Three-strip Technicolor is IB Technicolor. One and the same. “IB” stands for “Imbibition” indicating the use of dyes (cyan, magenta and yellow) on a single black strip of finished film (a matrix) from corresponding (three) camera negatives. After 1975, the word “Technicolor” was merely a copyright logo and saleable name in the industry; everything was actually processed on Eastman stock. Not that it made much difference by then. Full-blown, full-lit color photography was out; the kind of muted, shaded “noir” look was in. Everything started to look drained thereafter. All other studio systems, i.e., Metrocolor, Warnercolor, Pathe, etc., were all Eastman products. The absolute nadir was Deluxe, filled with pinks and purples over true reds and blues, and, interestingly, mostly associated with the Cinemascope process; the cost of wide-screen photography was offset by the inferior hues. Sort of pointless, really. As far as 16mm went, all those Warnercolor films of the early and mid-1950s were genuinely finished on Technicolor stock and consequently rather nice as projected.

I can’t exactly tell you how to spot a true Technicolor print; you just know it from experience. But Tech film stock is the “thickest,” naturally, due to the three layers of dyes, and the soundtrack is jet black as opposed to a bluish or purplish-ish track on an Eastman.

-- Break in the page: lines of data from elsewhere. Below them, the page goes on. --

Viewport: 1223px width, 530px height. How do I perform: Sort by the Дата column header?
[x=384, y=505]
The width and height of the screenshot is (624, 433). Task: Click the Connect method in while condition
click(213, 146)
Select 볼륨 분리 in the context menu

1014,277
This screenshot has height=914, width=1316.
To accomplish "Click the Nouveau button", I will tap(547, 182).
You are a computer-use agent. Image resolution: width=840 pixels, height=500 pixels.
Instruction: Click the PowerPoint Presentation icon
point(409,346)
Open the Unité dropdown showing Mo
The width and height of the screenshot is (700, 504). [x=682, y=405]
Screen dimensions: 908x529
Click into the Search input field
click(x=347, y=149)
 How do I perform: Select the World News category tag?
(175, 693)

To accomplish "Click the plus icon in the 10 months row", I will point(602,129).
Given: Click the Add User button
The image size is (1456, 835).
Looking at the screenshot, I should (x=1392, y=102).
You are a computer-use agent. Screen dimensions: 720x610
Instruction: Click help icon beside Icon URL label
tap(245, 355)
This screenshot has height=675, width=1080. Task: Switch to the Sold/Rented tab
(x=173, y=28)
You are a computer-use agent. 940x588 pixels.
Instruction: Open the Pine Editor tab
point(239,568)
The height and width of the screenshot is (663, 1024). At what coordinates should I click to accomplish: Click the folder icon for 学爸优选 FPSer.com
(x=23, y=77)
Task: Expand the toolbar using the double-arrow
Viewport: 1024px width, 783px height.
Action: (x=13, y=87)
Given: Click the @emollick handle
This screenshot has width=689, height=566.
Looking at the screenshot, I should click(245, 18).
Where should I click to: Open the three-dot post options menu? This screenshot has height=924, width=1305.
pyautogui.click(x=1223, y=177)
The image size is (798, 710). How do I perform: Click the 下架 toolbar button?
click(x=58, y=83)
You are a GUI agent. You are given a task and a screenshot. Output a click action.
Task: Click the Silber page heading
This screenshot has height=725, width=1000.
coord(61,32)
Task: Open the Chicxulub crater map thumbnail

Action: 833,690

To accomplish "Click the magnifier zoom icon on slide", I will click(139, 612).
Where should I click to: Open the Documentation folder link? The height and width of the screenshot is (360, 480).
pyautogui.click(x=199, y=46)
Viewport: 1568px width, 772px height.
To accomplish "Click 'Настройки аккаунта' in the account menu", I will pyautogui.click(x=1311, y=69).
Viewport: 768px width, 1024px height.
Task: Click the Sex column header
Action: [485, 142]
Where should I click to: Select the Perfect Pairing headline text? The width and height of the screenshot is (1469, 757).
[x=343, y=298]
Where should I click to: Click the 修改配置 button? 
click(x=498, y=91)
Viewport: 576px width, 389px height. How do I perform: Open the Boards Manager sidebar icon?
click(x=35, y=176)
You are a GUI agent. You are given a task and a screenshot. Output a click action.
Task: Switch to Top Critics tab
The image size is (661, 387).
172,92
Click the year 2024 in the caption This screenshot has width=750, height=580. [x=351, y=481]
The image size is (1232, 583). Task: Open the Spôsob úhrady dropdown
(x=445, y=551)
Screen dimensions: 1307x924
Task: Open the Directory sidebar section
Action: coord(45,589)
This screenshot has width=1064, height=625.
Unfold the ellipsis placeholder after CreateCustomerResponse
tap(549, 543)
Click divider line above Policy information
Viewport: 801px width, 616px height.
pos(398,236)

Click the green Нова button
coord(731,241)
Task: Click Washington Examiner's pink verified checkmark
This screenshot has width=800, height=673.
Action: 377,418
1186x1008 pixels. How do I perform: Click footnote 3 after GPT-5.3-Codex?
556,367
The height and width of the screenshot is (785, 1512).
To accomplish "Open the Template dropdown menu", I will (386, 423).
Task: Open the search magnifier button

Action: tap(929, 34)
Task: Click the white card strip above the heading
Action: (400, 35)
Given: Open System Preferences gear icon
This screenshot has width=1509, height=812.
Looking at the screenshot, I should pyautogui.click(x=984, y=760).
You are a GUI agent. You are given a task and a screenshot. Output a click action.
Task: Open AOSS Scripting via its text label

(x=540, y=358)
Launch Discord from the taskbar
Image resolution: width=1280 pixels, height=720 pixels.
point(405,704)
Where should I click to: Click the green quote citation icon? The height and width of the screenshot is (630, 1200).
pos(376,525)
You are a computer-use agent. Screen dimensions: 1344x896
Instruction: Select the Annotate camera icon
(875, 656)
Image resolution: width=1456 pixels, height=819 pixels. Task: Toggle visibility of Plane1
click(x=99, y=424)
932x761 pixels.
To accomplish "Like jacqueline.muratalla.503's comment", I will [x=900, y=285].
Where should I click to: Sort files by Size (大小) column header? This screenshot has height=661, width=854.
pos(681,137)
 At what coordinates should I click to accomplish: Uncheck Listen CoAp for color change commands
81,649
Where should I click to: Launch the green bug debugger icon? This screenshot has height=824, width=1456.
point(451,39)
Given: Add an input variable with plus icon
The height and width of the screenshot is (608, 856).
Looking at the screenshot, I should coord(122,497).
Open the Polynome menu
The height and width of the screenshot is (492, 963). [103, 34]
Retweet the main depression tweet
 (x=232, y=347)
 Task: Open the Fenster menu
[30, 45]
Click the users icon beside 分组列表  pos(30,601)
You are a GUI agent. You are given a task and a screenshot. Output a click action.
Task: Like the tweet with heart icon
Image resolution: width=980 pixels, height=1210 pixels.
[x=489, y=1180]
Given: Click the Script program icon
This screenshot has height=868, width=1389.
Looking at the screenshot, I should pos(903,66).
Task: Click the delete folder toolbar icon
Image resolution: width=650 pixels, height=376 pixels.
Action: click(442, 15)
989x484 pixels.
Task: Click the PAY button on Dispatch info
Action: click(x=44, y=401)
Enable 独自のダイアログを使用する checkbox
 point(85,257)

The nice thing is, Techs were virtually vacuum-packed and, hence, fading is almost nil, even forty, fifty years later. Eastmans can literally fade to red in a matter of months. Of course, I’m talking about the “old days” before the low tolerance Japanese stocks that surfaced a few decades ago. There’s a CRI Technicolor standard stock (actually Kodak) that really captured most of the hues of the original Tech, except possibly for that unique “green” shading no one could touch. I suspect that A Matter of Life and Death was a CRI or just possibly a true Tech from England, in which case we all would relish a screening! The Biograph, pre-VCRs, used to annually run a Tech on The Adventures of Robin Hood which would knock your eyeballs for a loop; it was so sharp and rich you thought it was a 3-D print!

I can’t say for certain that some of the  Warner cartoons I played at the LaSalle Theatre were Tech. They could’ve been Kodak dupes. Generally speaking, most every major film photographed after 1935 was Technicolor, with an occasional foray into Cinecolor or Magnacolor or some similar 2-color Eastman process; up until maybe 1949 when Kodak refined a single strip process that was more feasible than the costly and mechanically-difficult Technicolor and the 3-pack camera set-up. You’ll notice a lot of films starting in the early ’50s carry a credit “Print by Technicolor” meaning they were shot in some form of Eastmancolor but processed onto a Tech release stock, and quite often the difference was almost undetectable due to improved raw celluloid. Though I’m not positive, I believe one of the last features shot in the 3 camera Tech negative way was Underwater in ’55, with Jane Russell, before they went to a ‘single-pack’ film in which the three colors were printed onto the single strip of stock in the camera via a prism.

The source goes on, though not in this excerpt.